Instructions to follow: The pictures are to be omitted when the entries are reproduced exactly.

◇ ◇ ◇

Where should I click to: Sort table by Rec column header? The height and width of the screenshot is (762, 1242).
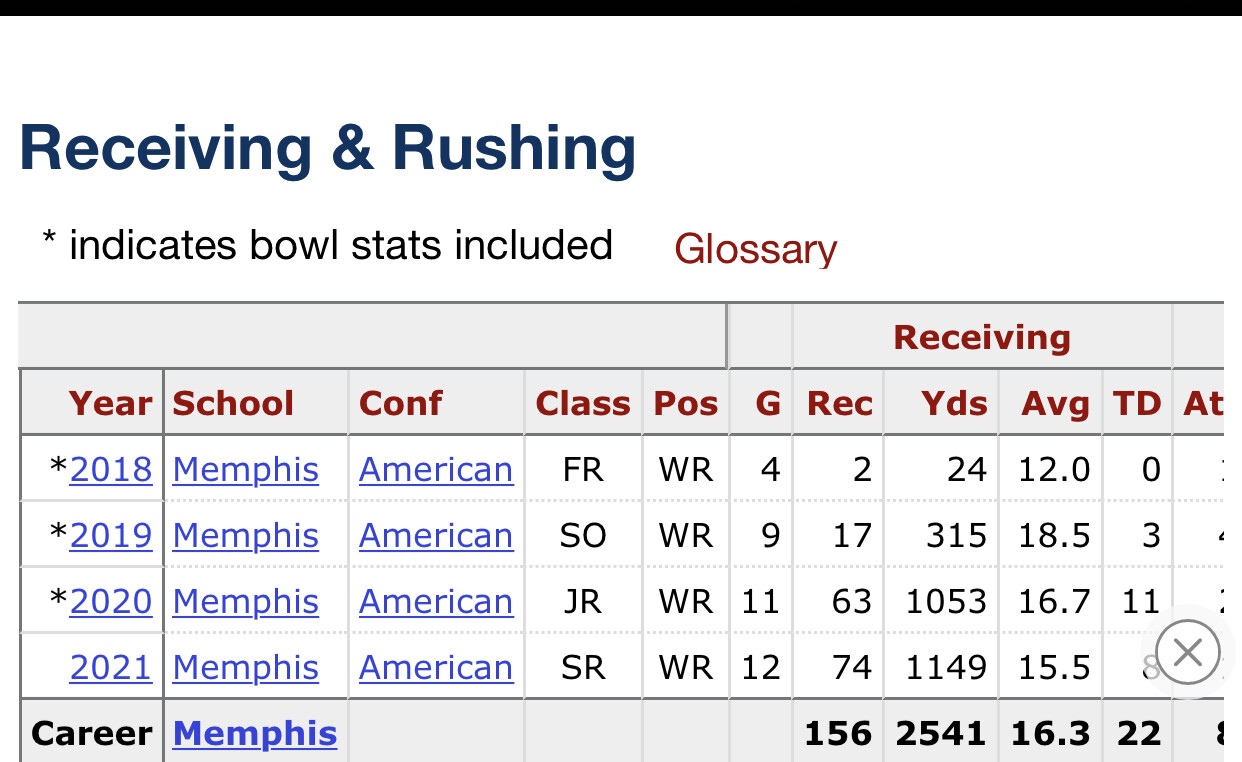pos(840,403)
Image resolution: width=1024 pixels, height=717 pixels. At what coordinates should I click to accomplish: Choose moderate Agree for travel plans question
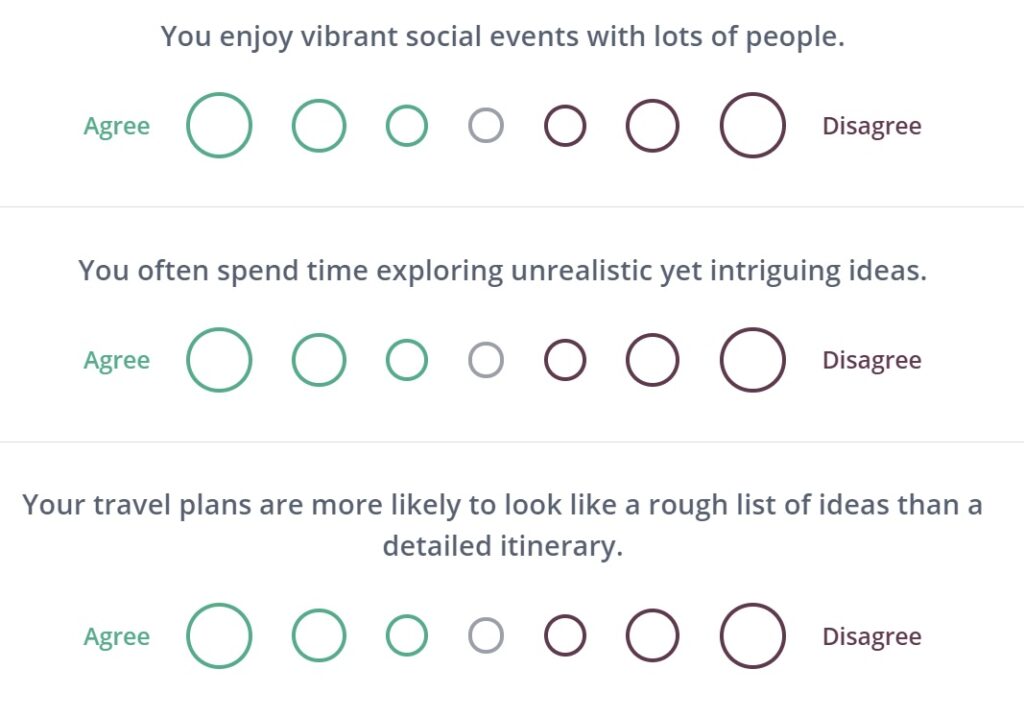(319, 635)
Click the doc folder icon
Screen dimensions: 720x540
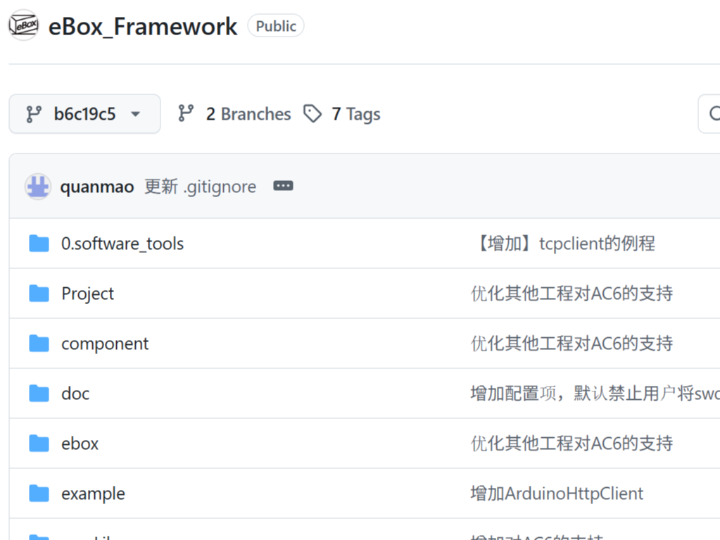click(39, 393)
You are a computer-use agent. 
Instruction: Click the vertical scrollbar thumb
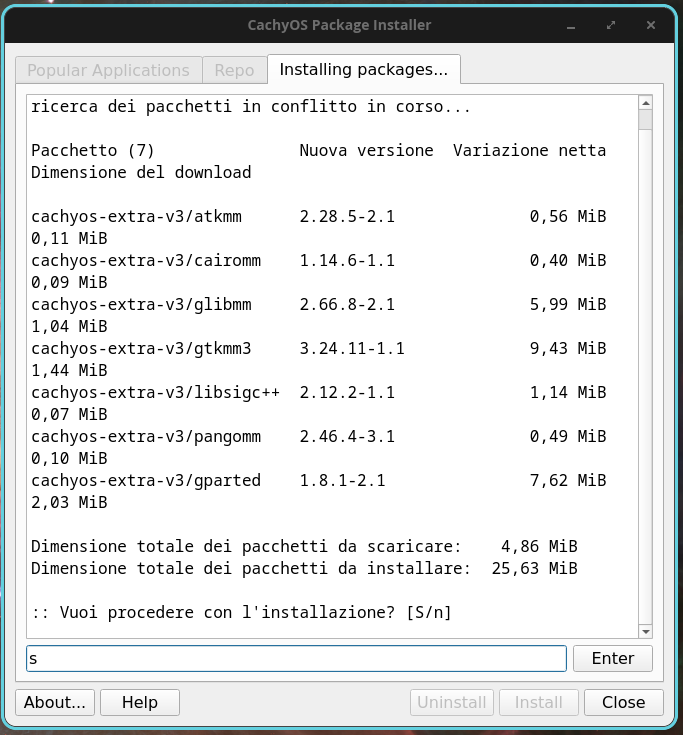(x=645, y=120)
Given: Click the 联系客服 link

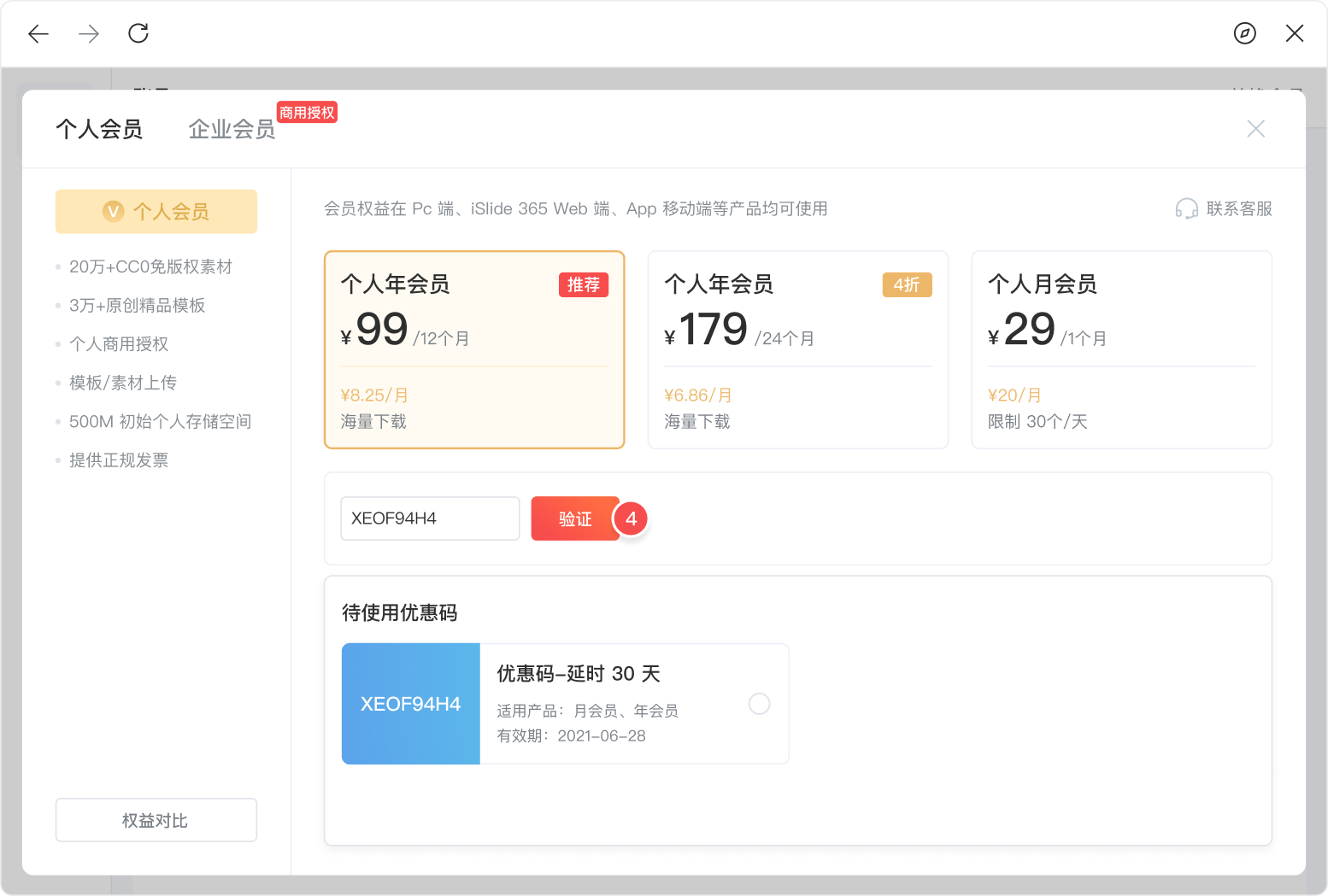Looking at the screenshot, I should [x=1238, y=209].
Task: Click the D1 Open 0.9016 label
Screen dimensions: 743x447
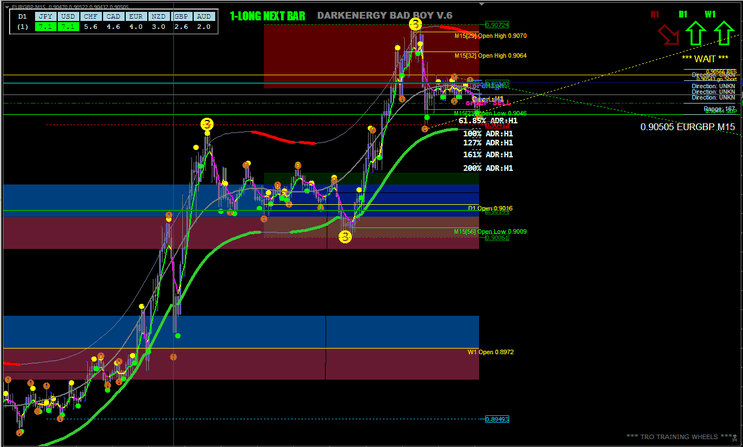Action: point(491,208)
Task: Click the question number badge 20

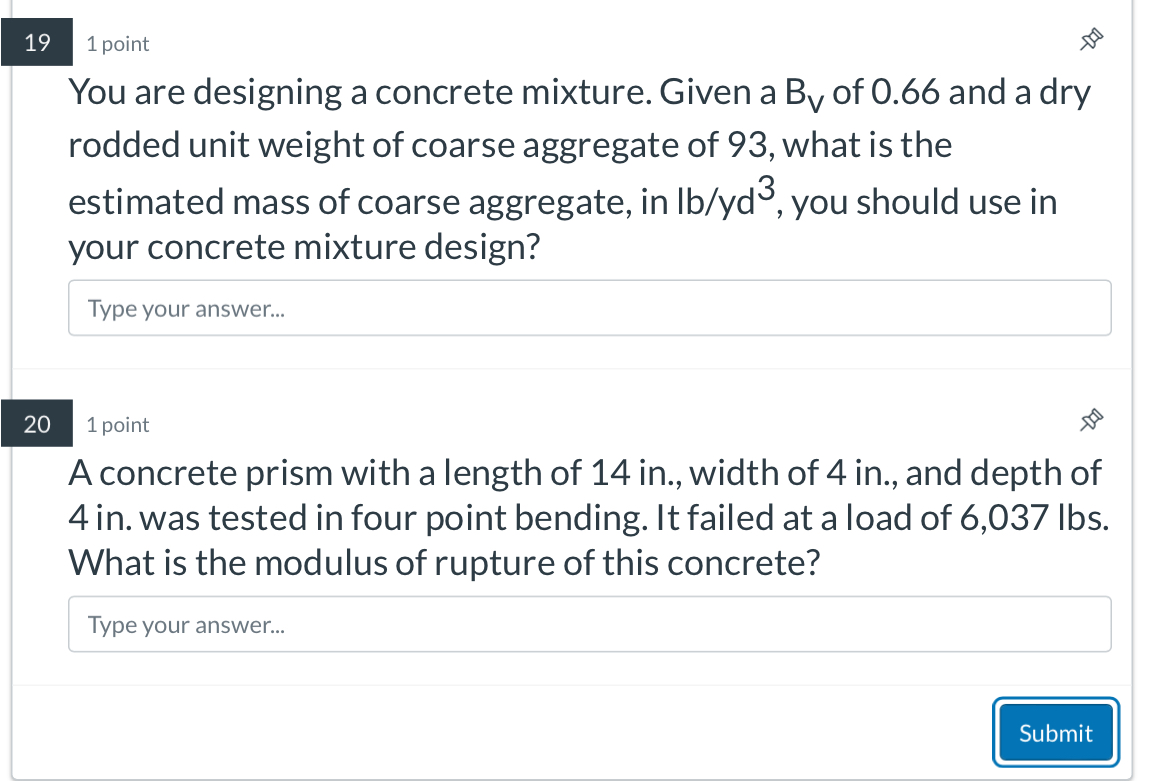Action: [37, 423]
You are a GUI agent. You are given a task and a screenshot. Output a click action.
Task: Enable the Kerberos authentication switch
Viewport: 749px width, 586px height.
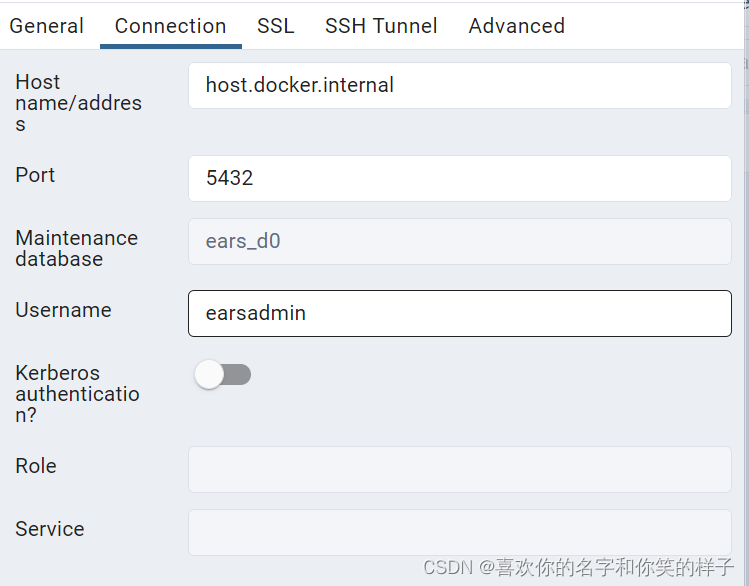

◇ ◇ ◇

Reply to the exercise:
Where should I click to: Sort table by Rec column header? The height and width of the screenshot is (762, 1242).
pos(840,403)
Image resolution: width=1024 pixels, height=717 pixels. At what coordinates should I click to accomplish: Choose moderate Agree for travel plans question
(319, 635)
Click the doc folder icon
Screen dimensions: 720x540
click(39, 393)
You are a computer-use agent. 
Instruction: Click the vertical scrollbar thumb
(x=645, y=120)
Given: Click the 联系客服 link

Looking at the screenshot, I should [x=1238, y=209].
Task: Click the D1 Open 0.9016 label
Screen dimensions: 743x447
Action: point(491,208)
Task: Click the question number badge 20

Action: [37, 423]
You are a GUI agent. You are given a task and a screenshot. Output a click action.
Task: Enable the Kerberos authentication switch
Viewport: 749px width, 586px height.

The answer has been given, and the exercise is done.